1.2 — sides 9, 10, 17

s = (9 + 10 + 17) / 2 = 18.
A = √(18 × 9 × 8 × 1) = √1 296 = 36.0 cm². (Note: 9 + 10 = 19 > 17, so the triangle just exists; it is very flat.)

1.3 — area 50, sides 10 and 12

50 = ½ × 10 × 12 × sin C = 60 sin C → sin C = 50 / 60 = 5/6 ≈ 0.8333.
C₁ = sin⁻¹(5/6) ≈ 56.4°; C₂ = 180° − 56.4° = 123.6°.

1.4 — area 60, one side 15, included angle 30°

60 = ½ × 15 × b × sin 30° = ½ × 15 × b × ½ = (15/4) × b → b = 60 × 4 / 15 = 16.

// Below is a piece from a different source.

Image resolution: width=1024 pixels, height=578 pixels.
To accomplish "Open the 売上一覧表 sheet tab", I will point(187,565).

1.5 — Heron's vs ½ ab sin C on 7-8-9

Heron's: s = 12, A = √(12 × 5 × 4 × 3) = √720 = 12√5 ≈ 26.8 cm².
Find ∠C (opposite side 9): cos C = (49 + 64 − 81)/(2·7·8) = 32/112 ≈ 0.2857. C ≈ 73.4°, so sin C ≈ 0.9583.
Verify: A = ½ × 7 × 8 × 0.9583 ≈ 26.8 cm² ✓ Methods agree.

1.6 — equilateral side 12

A = ½ × 12 × 12 × sin 60° = ½ × 144 × (√3 / 2) = 144√3 / 4 = 36√3 cm² ≈ 62.4 cm².

2 — Find the mistake

(a) The mistake is on Line 1.
(b) The student used perimeter (6 + 7 + 8 = 21) instead of semi-perimeter. The formula needs s = (a + b + c) / 2, so s should be 21 / 2 = 10.5. All later lines are knock-on errors from this missing ÷ 2.
(c) Corrected:
s = (6 + 7 + 8) / 2 = 10.5.
s − a = 4.5; s − b = 3.5; s − c = 2.5.
A = √(10.5 × 4.5 × 3.5 × 2.5) = √413.4375 ≈ 20.3 cm². (Sanity check: this fits inside an 8 × 8 box, so it is reasonable.)

3 — Open-ended (sample triangles with area 30 cm²)

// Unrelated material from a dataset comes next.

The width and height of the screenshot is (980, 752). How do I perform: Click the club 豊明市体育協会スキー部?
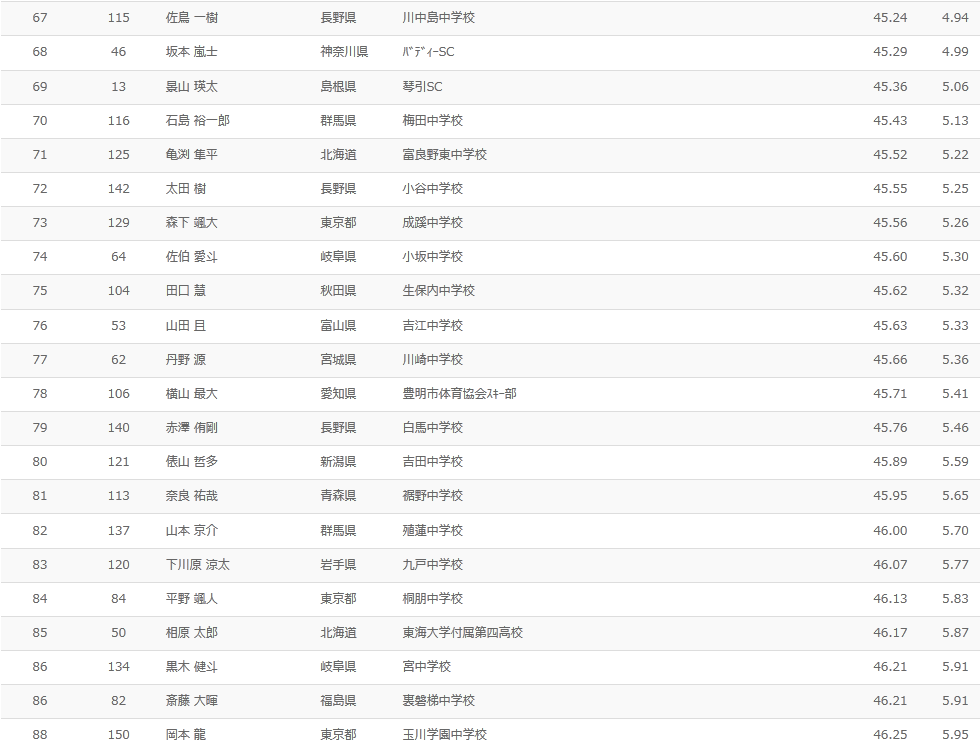[x=459, y=394]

Triangle A — SAS: a = 10, b = 12, C = sin⁻¹(½) = 30°. Area = ½ × 10 × 12 × sin 30° = 60 × ½ = 30 cm². ✓ (Used ½ ab sin C because SAS was supplied directly.)

Triangle B — SSS: sides 5, 12, 13 (Pythagorean triple, right-angled). s = 15; A = √(15 × 10 × 3 × 2) = √900 = 30 cm². ✓ (Used Heron's because three sides were given and no angle.) Note this is also = ½ × 5 × 12 = 30 since it is a right triangle.

Bonus — same two sides as A, different angle: Keep a = 10, b = 12. Need ½ × 10 × 12 × sin C = 30 → sin C = ½, so C = 30° (Triangle A) OR C = 150° (Triangle C). Triangle C has the same two sides but obtuse 150° between them; the area is identical because sin 150° = sin 30° = ½.

Marking: 1 mark for each correct triangle with verification (× 2 = 2 marks), 1 mark for naming the formula used and justifying, 1 mark for the bonus that exploits sin C = sin(180° − C).